**Name: Mahesh Marathe**
  

  
  **PRN-22211533**
  
  **Roll_No.: 391035**

**Batch-A2**

Title:-Create a Transformer using Pytorch Library

**Objectives:**

1.To understand the architecture and functioning of the Transformer model in deep learning.

2.To implement a custom Transformer architecture using PyTorch.

3.To learn the practical usage of attention mechanisms, especially self-attention.

4.To explore the role of Transformer models in modern NLP tasks like machine translation, summarization, and question answering.

**Theory:**

The Transformer model, introduced in the paper “Attention is All You Need” (Vaswani et al., 2017), is a deep learning architecture based purely on attention mechanisms, removing recurrence entirely. It has become the foundation for models like BERT, GPT, and T5.

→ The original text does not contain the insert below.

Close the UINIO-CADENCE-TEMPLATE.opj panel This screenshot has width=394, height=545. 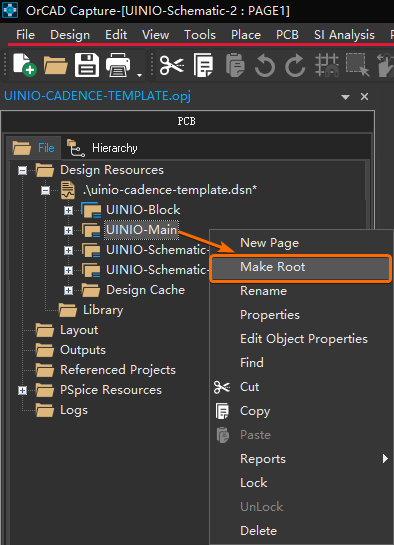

Key Components of Transformer:
Input Embedding + Positional Encoding:
Since Transformers don't have recurrence, positional encodings are added to input embeddings to provide token order information.

Multi-Head Self Attention:
Allows the model to focus on different positions of the sequence for each token, enhancing context understanding.

Feed Forward Neural Network:
Each position's attention output is passed through a fully connected network.

Add & Norm:
Layer normalization and residual connections ensure stability and better gradient flow.

Encoder & Decoder Blocks:

Encoder: Processes the input sequence.

Decoder: Generates the output sequence using encoder outputs and self-attention.

Applications:
Machine Translation

Text Summarization

Chatbots

Speech Recognition

Text Generation


In [None]:
import torch
import torch.nn as nn
import torch.optim as optim
from torch.nn import Transformer
import math


In [None]:
torch.manual_seed(42)


<torch._C.Generator at 0x7ecbcc5da630>

In [None]:
src_vocab_size = 1000
tgt_vocab_size = 1000
embedding_size = 512
num_heads = 8
num_encoder_layers = 3
num_decoder_layers = 3
dropout = 0.1
src_seq_length = 10
tgt_seq_length = 10
batch_size = 32


In [None]:
class PositionalEncoding(nn.Module):
    def __init__(self, emb_size, maxlen=5000):
        super(PositionalEncoding, self).__init__()
        pe = torch.zeros(maxlen, emb_size)
        position = torch.arange(0, maxlen, dtype=torch.float).unsqueeze(1)
        div_term = torch.exp(torch.arange(0, emb_size, 2).float() * (-math.log(10000.0) / emb_size))
        pe[:, 0::2] = torch.sin(position * div_term)
        pe[:, 1::2] = torch.cos(position * div_term)
        pe = pe.unsqueeze(0)
        self.register_buffer('pe', pe)

    def forward(self, x):
        x = x + self.pe[:, :x.size(1)]
        return x

In [None]:
class TransformerModel(nn.Module):
    def __init__(self, src_vocab, tgt_vocab, emb_size, nhead, num_encoder_layers, num_decoder_layers, dropout):
        super(TransformerModel, self).__init__()
        self.src_embedding = nn.Embedding(src_vocab, emb_size)
        self.tgt_embedding = nn.Embedding(tgt_vocab, emb_size)
        self.pos_encoder = PositionalEncoding(emb_size)
        self.pos_decoder = PositionalEncoding(emb_size)
        self.transformer = Transformer(d_model=emb_size, nhead=nhead, num_encoder_layers=num_encoder_layers,
                                       num_decoder_layers=num_decoder_layers, dropout=dropout)
        self.fc_out = nn.Linear(emb_size, tgt_vocab)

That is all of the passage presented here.